Take the material below and extract the lines from the one with "You are a computer-use agent. Image" through the one with "Given: Select the", word for word, without pictures.

•••••

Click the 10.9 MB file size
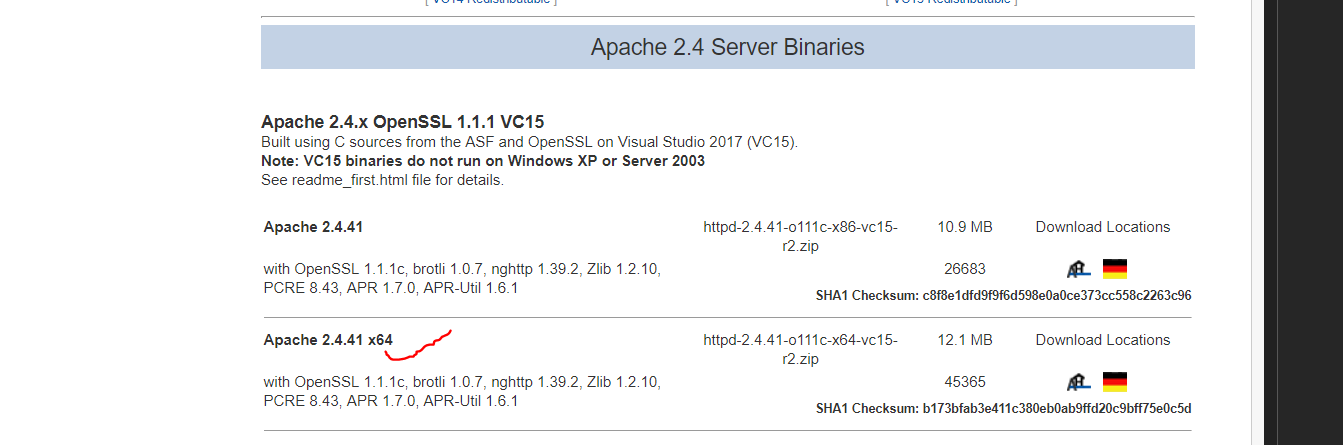Image resolution: width=1343 pixels, height=445 pixels. pos(964,227)
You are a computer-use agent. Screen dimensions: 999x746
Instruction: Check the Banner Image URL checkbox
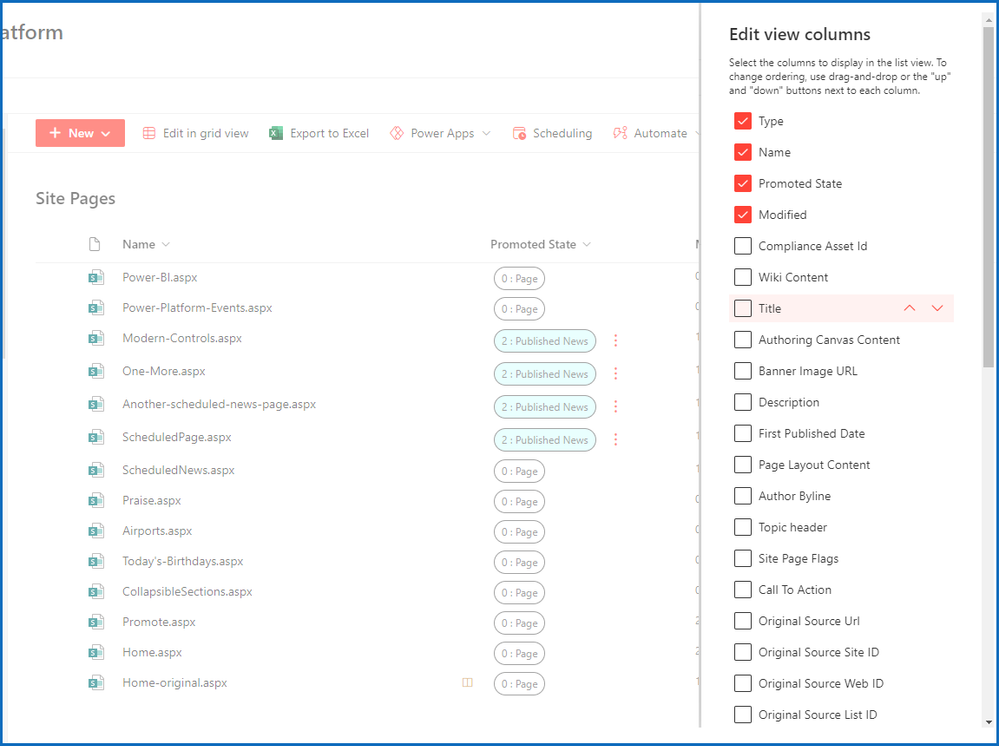743,371
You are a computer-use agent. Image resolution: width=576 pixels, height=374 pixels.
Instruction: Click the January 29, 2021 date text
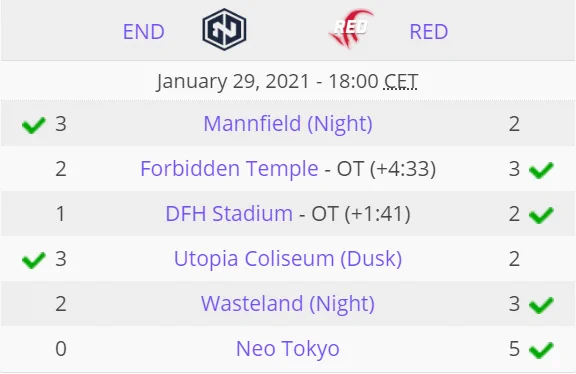[233, 82]
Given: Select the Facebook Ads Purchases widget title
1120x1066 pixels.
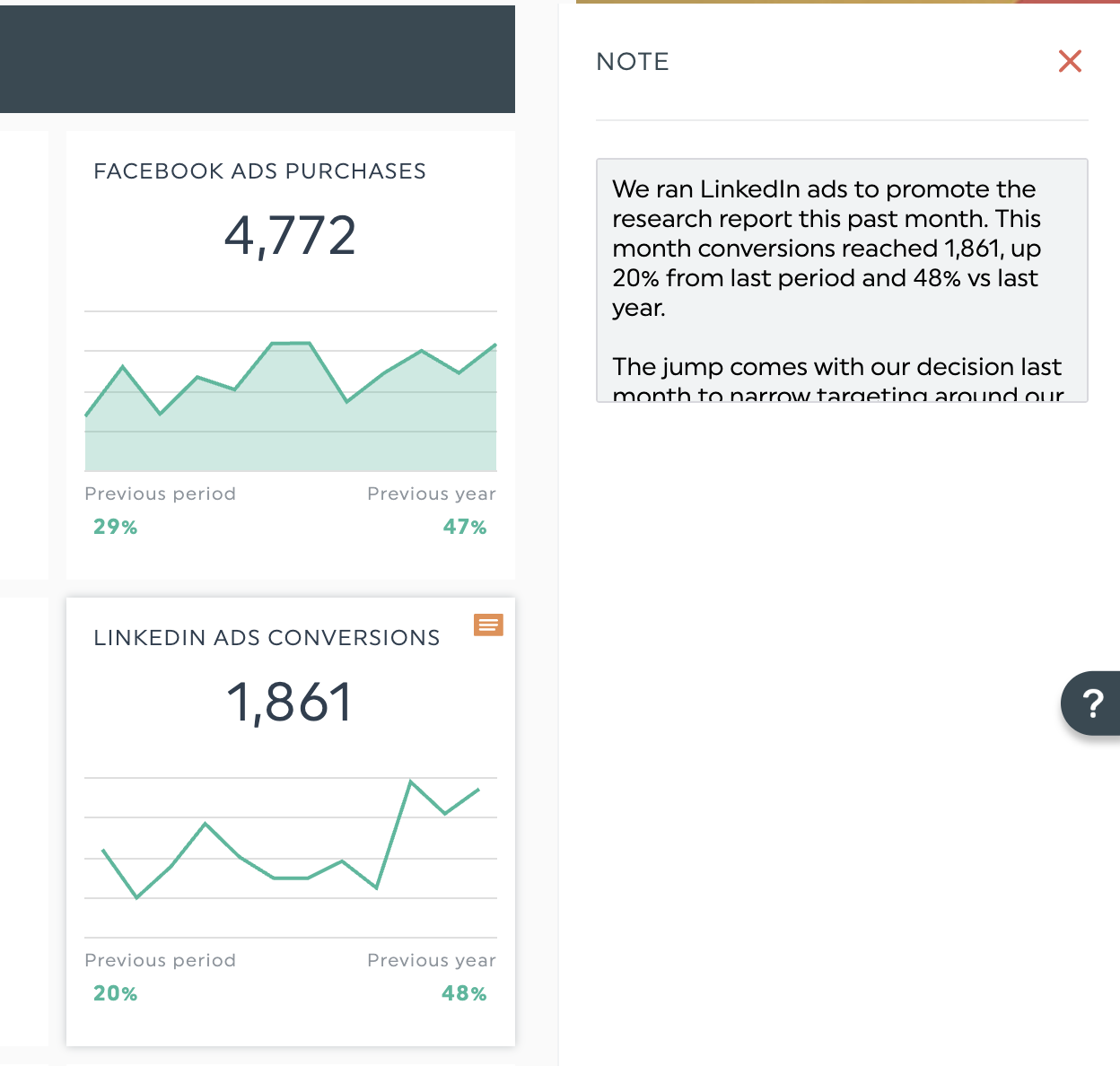Looking at the screenshot, I should 259,171.
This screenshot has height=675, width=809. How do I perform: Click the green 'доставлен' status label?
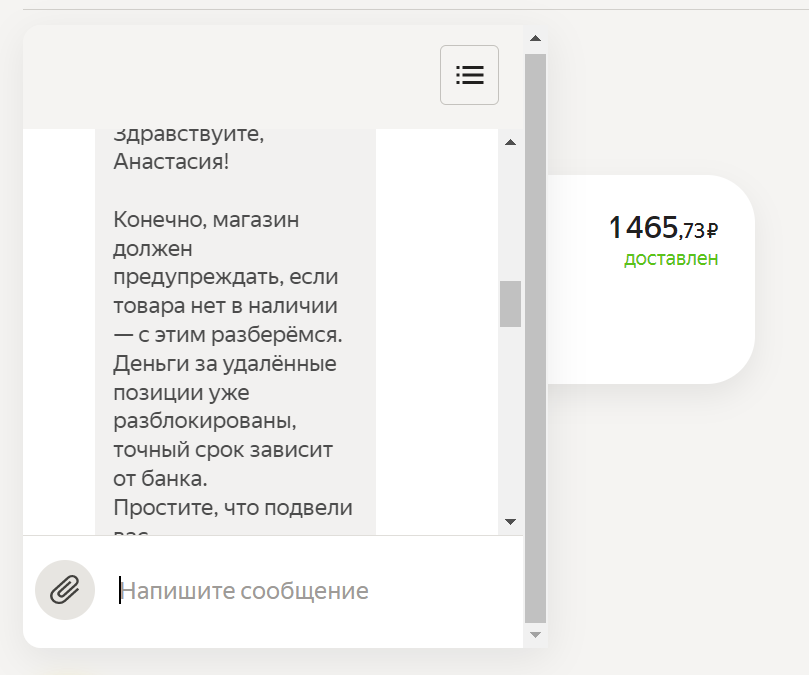tap(672, 258)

•••••

Solution to the exercise:
You are a computer-use agent. Image resolution: width=576 pixels, height=374 pixels.
Instruction: Click the January 29, 2021 date text
[233, 82]
Given: Select the Facebook Ads Purchases widget title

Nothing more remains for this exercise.